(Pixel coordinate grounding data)
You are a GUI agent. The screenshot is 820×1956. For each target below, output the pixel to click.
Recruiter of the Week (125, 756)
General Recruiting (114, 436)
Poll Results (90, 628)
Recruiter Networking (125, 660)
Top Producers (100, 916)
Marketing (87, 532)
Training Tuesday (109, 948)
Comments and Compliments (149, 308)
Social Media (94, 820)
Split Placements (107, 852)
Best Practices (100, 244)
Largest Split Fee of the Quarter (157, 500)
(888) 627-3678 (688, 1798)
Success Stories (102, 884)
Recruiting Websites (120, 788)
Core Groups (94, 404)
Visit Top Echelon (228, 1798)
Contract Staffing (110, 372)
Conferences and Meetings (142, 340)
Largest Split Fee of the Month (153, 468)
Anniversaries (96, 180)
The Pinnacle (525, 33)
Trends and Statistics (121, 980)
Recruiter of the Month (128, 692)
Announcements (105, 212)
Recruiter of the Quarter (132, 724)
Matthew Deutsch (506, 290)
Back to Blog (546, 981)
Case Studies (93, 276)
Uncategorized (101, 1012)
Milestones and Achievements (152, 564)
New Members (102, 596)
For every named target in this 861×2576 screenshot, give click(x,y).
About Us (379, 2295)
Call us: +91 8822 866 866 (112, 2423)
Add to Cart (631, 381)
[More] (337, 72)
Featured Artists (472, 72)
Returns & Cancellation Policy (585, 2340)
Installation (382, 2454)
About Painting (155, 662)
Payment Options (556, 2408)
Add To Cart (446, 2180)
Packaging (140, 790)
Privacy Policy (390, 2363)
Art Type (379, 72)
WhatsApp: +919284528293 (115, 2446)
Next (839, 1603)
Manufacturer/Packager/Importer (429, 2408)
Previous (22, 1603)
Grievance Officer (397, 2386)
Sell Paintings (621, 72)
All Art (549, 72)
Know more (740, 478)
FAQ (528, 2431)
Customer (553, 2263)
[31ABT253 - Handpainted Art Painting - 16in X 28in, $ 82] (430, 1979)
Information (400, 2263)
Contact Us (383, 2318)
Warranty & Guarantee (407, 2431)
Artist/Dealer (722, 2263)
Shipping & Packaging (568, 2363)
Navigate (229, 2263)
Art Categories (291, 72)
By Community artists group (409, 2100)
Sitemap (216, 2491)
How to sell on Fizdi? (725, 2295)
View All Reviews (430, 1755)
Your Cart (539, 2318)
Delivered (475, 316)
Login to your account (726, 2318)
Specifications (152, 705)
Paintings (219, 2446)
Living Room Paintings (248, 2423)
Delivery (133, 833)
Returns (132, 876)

_Work to be completed_
The lines from the one containing "Returns & Cancellation Policy (585, 2340)" through the final line of the entries above are to be printed exactly, with nothing added.

_Answer below_
Returns & Cancellation Policy (585, 2340)
Installation (382, 2454)
About Painting (155, 662)
Payment Options (556, 2408)
Add To Cart (446, 2180)
Packaging (140, 790)
Privacy Policy (390, 2363)
Art Type (379, 72)
WhatsApp: +919284528293 (115, 2446)
Next (839, 1603)
Manufacturer/Packager/Importer (429, 2408)
Previous (22, 1603)
Grievance Officer (397, 2386)
Sell Paintings (621, 72)
All Art (549, 72)
Know more (740, 478)
FAQ (528, 2431)
Customer (553, 2263)
[31ABT253 - Handpainted Art Painting - 16in X 28in, $ 82] (430, 1979)
Information (400, 2263)
Contact Us (383, 2318)
Warranty & Guarantee (407, 2431)
Artist/Dealer (722, 2263)
Shipping & Packaging (568, 2363)
Navigate (229, 2263)
Art Categories (291, 72)
By Community artists group (409, 2100)
Sitemap (216, 2491)
How to sell on Fizdi? (725, 2295)
View All Reviews (430, 1755)
Your Cart (539, 2318)
Delivered (475, 316)
Login to your account (726, 2318)
Specifications (152, 705)
Paintings (219, 2446)
Living Room Paintings (248, 2423)
Delivery (133, 833)
Returns (132, 876)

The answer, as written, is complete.